In silico prediction of polyketide biosynthetic gene clusters in the genomes of Hypericum-borne endophytic fungi.

BACKGROUND: The search for new bioactive natural compounds with anticancer activity is still of great importance. Even though their potential for diagnostics and treatment of cancer has already been proved, the availability is still limited. Hypericin, a naphthodianthrone isolated essentially from plant source Hypericum perforatum L. along with other related anthraquinones and bisanthraquinones belongs to this group of compounds. Although it has been proven that hypericin is synthesized by the polyketide pathway in plants, none of the candidate genes coding for key enzymes has been experimentally validated yet.
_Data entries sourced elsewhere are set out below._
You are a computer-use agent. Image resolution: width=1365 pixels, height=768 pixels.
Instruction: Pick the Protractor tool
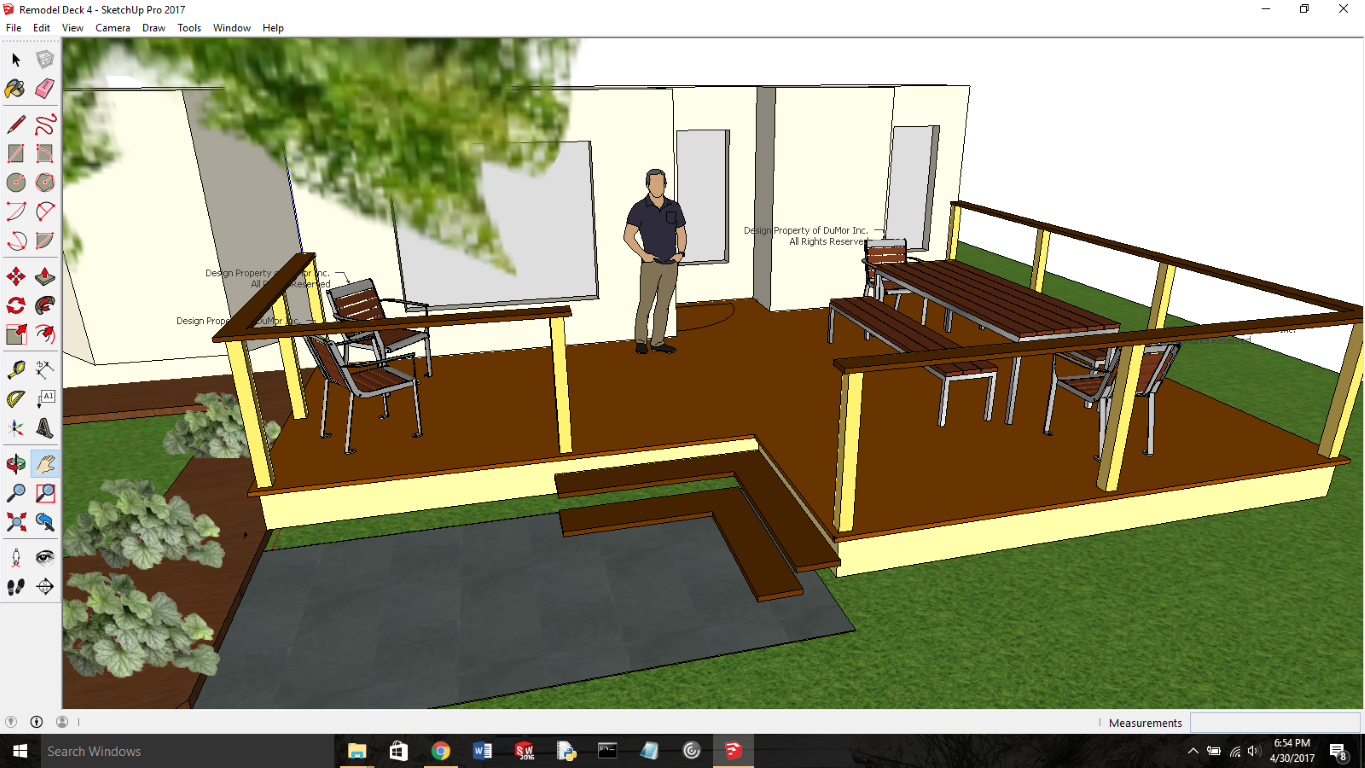tap(16, 399)
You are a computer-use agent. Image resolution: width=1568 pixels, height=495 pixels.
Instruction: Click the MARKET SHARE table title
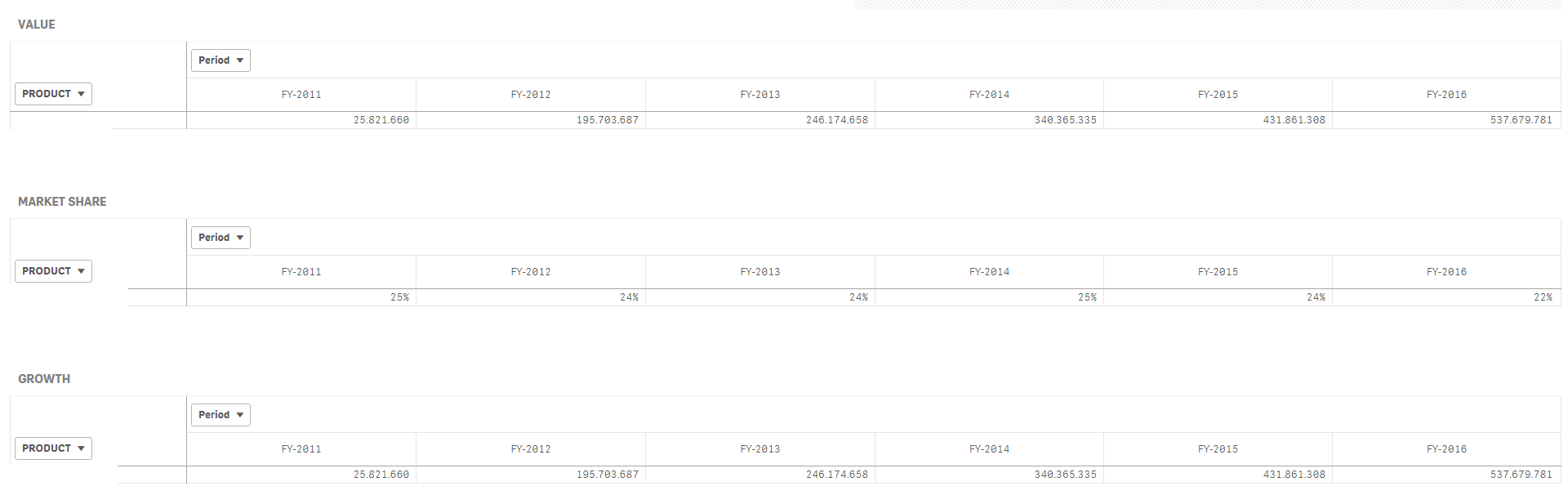(x=62, y=202)
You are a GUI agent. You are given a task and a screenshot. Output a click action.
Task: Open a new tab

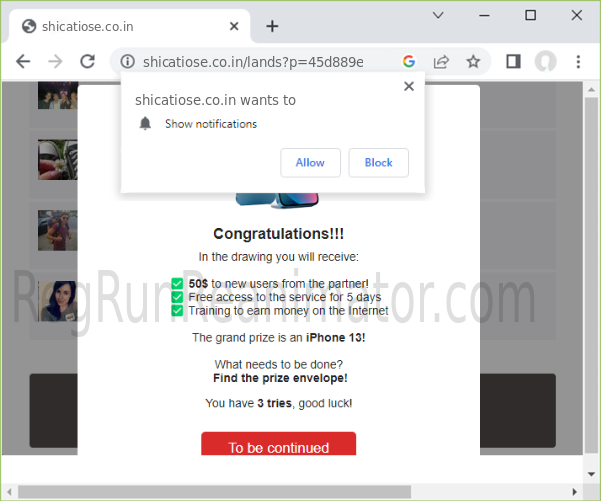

Despite the rare occurrence of anthraquinones in plants, their presence in microorganisms, including endophytic fungi, is quite common. Unlike plants, several biosynthetic genes grouped into clusters (BGCs) in fungal endophytes have already been characterized. RESULTS: The aim of this work was to predict, identify and characterize the anthraquinone BGCs in de novo assembled and functionally annotated genomes of selected endophytic fungal isolates (Fusarium oxysporum, Plectosphaerella cucumerina, Scedosporium apiospermum, Diaporthe eres, Canariomyces subthermophilus) obtained from different tissues of Hypericum spp. The number of predicted type I polyketide synthase (PKS) BGCs in the studied genomes varied. The non-reducing type I PKS lacking thioesterase domain and adjacent discrete gene encoding protein with product release function were identified only in the genomes of C. subthermophilus and D. eres. A candidate bisanthraquinone BGC was predicted in C. subthermophilus genome and comprised genes coding the enzymes that catalyze formation of the basic anthraquinone skeleton (PKS, metallo-beta-lactamase, decarboxylase, anthrone oxygenase), putative dimerization enzyme (cytochrome P450 monooxygenase), other tailoring enzymes (oxidoreductase, dehydrogenase/reductase), and non-catalytic proteins (fungal transcription factor, transporter protein). CONCLUSIONS: The results provide an insight into genetic background of anthraquinone biosynthesis in Hypericum-borne endophytes. The predicted bisanthraquinone gene cluster represents a basis for functional validation of the candidate biosynthetic genes in a simple eukaryotic system as a prospective biotechnological alternative for production of hypericin and related bioactive anthraquinones.